4. Exercise of Option. Subject to the earlier termination of the Option as provided herein and subject to the conditions precedent and other terms set forth herein, the Option may be exercised, in whole or in part, to the extent it has become vested, by providing five (5) days advance written notice (or such lesser time period as may be determined by the Committee, or in the absence of a Committee, by the Board in its sole discretion) to the Company at any time and from time to time after the date of grant (with it being understood that in the five day period after delivery of the notice of exercise, the Company shall be entitled to deliver to Grantee any information that it believes necessary to comply with the Securities Act and other applicable laws, and during such five day period Grantee shall cooperate with the Company, take any actions reasonably requested by the Company to comply with applicable securities laws, including, if the Company deems it necessary, appointing a purchaser representative designated by the Company, and during such period may revoke his exercise by delivering written notice of such revocation to the Company prior to the expiration of such five day period). An Option may not be exercised for a fraction of a share of Common Stock.

5. Vesting of Options.
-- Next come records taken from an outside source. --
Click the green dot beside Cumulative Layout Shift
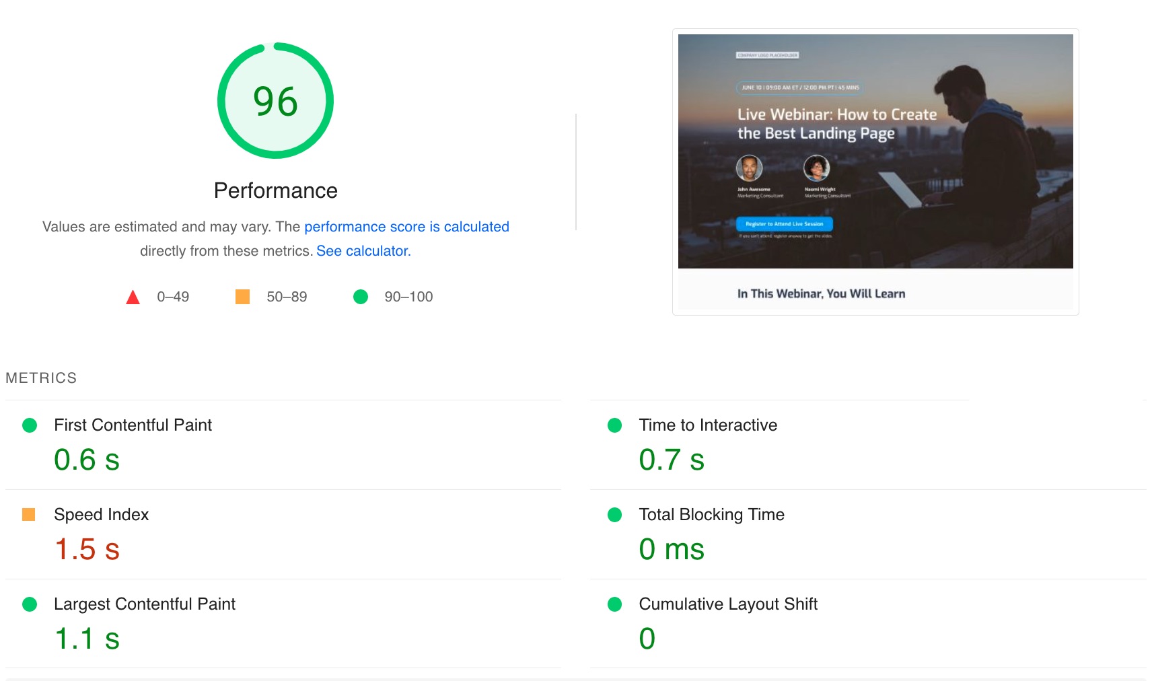This screenshot has width=1152, height=681. pyautogui.click(x=614, y=604)
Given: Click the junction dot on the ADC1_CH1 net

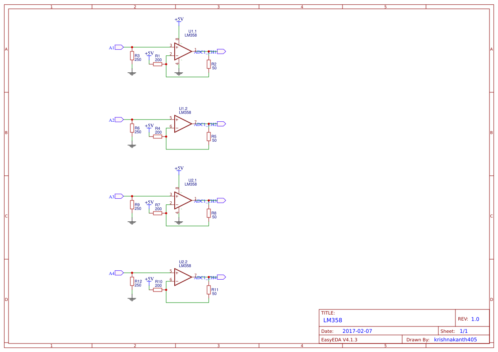Looking at the screenshot, I should click(x=209, y=51).
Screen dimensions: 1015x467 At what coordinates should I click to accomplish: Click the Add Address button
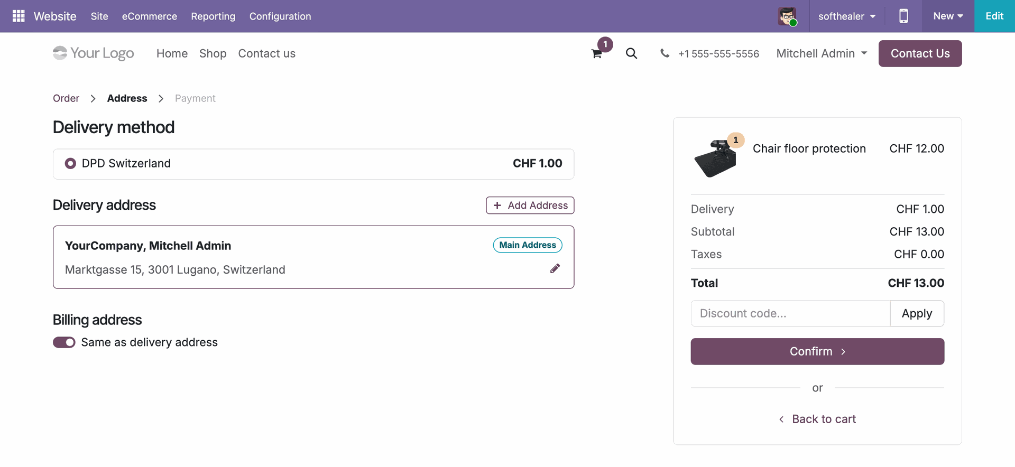pyautogui.click(x=530, y=206)

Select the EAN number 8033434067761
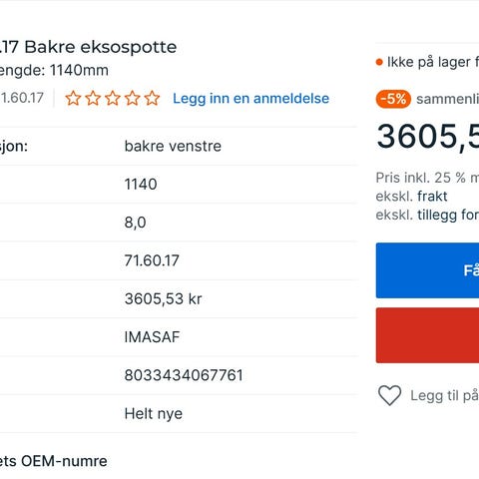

Subject to Section 5(b) the Option may be exercised only to the extent it has become vested.

(a) Time Vesting Option. Grantee’s Option shall vest and become exercisable as follows, in each case if and only so long as Grantee is and has continued to be employed by the Company or any Subsidiary through such vesting date: 20% of the Option shall vest on the first anniversary of the date of this Agreement (and no percentage shall vest prior to such first anniversary) and the remainder of the Option shall vest on a straight line monthly basis (e.g., 1.6666% per month) thereafter, with the last installment of Grantee’s Option vesting on fifth anniversary of the date of this Agreement. No portion of Grantee’s Option shall vest at any time after the date on which Grantee’s employment terminates for any reason.

(b) Notwithstanding the foregoing, until such time as the Option has expired pursuant to this Agreement, Grantee may exercise the Option pursuant to Section 4 above whether or not such Option has vested pursuant to subsection (a) above; provided that Grantee shall enter into a restricted stock agreement with respect to such Issued Shares in form and substance satisfactory to the Board in its sole discretion (it being understood that such restricted stock agreement will provide, among other things, that the Issued Shares issued in respect of the unvested portion of the Option will continue to be subject to vesting and repurchase (pursuant to the same vesting schedule as provided in subsection (a) above), the unvested Issued Shares shall be subject to repurchase as set forth with respect to Issued Shares herein and such unvested Issued Shares will be subject to voting restrictions (including, without limitation, Grantee shall grant a proxy to give to Parthenon the vote for all of the unvested Issued Shares in Parthenon’ sole discretion)).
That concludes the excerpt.